API

S3FileSystem([anon, key, secret, token, …]) Access S3 as if it were a file system.
S3FileSystem.cat(path[, recursive]) Fetch (potentially multiple) paths’ contents
S3FileSystem.du(path[, total, maxdepth]) Space used by files within a path
S3FileSystem.exists(path)
S3FileSystem.get(rpath, lpath[, recursive]) Copy file(s) to local.
S3FileSystem.glob(path, **kwargs) Find files by glob-matching.
S3FileSystem.info(path[, version_id, refresh]) Give details of entry at path
S3FileSystem.ls(path[, detail, refresh]) List single “directory” with or without details
S3FileSystem.mkdir(path[, acl, create_parents])
S3FileSystem.mv(path1, path2[, recursive, …]) Move file(s) from one location to another
S3FileSystem.open(path[, mode, block_size, …]) Return a file-like object from the filesystem
S3FileSystem.put(lpath, rpath[, recursive]) Copy file(s) from local.
S3FileSystem.read_block(fn, offset, length) Read a block of bytes from
S3FileSystem.rm(path[, recursive]) Delete files.
S3FileSystem.tail(path[, size]) Get the last size bytes from file
S3FileSystem.touch(path[, truncate, data]) Create empty file or truncate
S3File(s3, path[, mode, block_size, acl, …]) Open S3 key as a file.
S3File.close() Close file
S3File.flush([force]) Write buffered data to backend store.
S3File.info() File information about this path
S3File.read([length]) Return data from cache, or fetch pieces as necessary
S3File.seek(loc[, whence]) Set current file location
S3File.tell() Current file location
S3File.write(data) Write data to buffer.
S3Map(root, s3[, check, create]) Mirror previous class, not implemented in fsspec
class s3fs.core.S3FileSystem(anon=False, key=None, secret=None, token=None, use_ssl=True, client_kwargs=None, requester_pays=False, default_block_size=None, default_fill_cache=True, default_cache_type='bytes', version_aware=False, config_kwargs=None, s3_additional_kwargs=None, session=None, username=None, password=None, asynchronous=False, loop=None, **kwargs)[source]

Access S3 as if it were a file system.

This exposes a filesystem-like API (ls, cp, open, etc.) on top of S3 storage.

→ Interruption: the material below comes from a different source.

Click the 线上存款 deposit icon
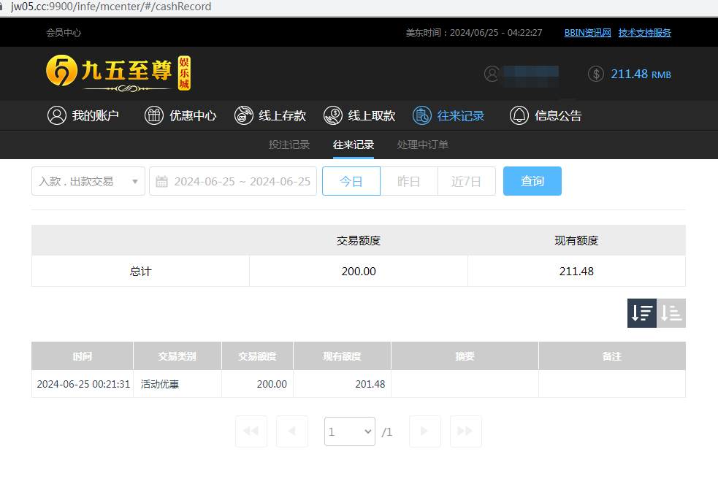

Provide credentials either explicitly (key=, secret=) or depend on boto’s credential methods. See botocore documentation for more information. If no credentials are available, use anon=True.

Parameters:
anon : bool (False)

Whether to use anonymous connection (public buckets only). If False, uses the key/secret given, or boto’s credential resolver (client_kwargs, environment, variables, config files, EC2 IAM server, in that order)

key : string (None)

If not anonymous, use this access key ID, if specified

secret : string (None)

If not anonymous, use this secret access key, if specified

token : string (None)

If not anonymous, use this security token, if specified

use_ssl : bool (True)

Whether to use SSL in connections to S3; may be faster without, but insecure. If use_ssl is also set in client_kwargs, the value set in client_kwargs will take priority.

s3_additional_kwargs : dict of parameters that are used when calling s3 api

methods. Typically used for things like “ServerSideEncryption”.

client_kwargs : dict of parameters for the botocore client
requester_pays : bool (False)

If RequesterPays buckets are supported.

default_block_size: int (None)

If given, the default block size value used for open(), if no specific value is given at all time. The built-in default is 5MB.

default_fill_cache : Bool (True)

Whether to use cache filling with open by default. Refer to S3File.open.

default_cache_type : string (‘bytes’)

If given, the default cache_type value used for open(). Set to “none” if no caching is desired. See fsspec’s documentation for other available cache_type values. Default cache_type is ‘bytes’.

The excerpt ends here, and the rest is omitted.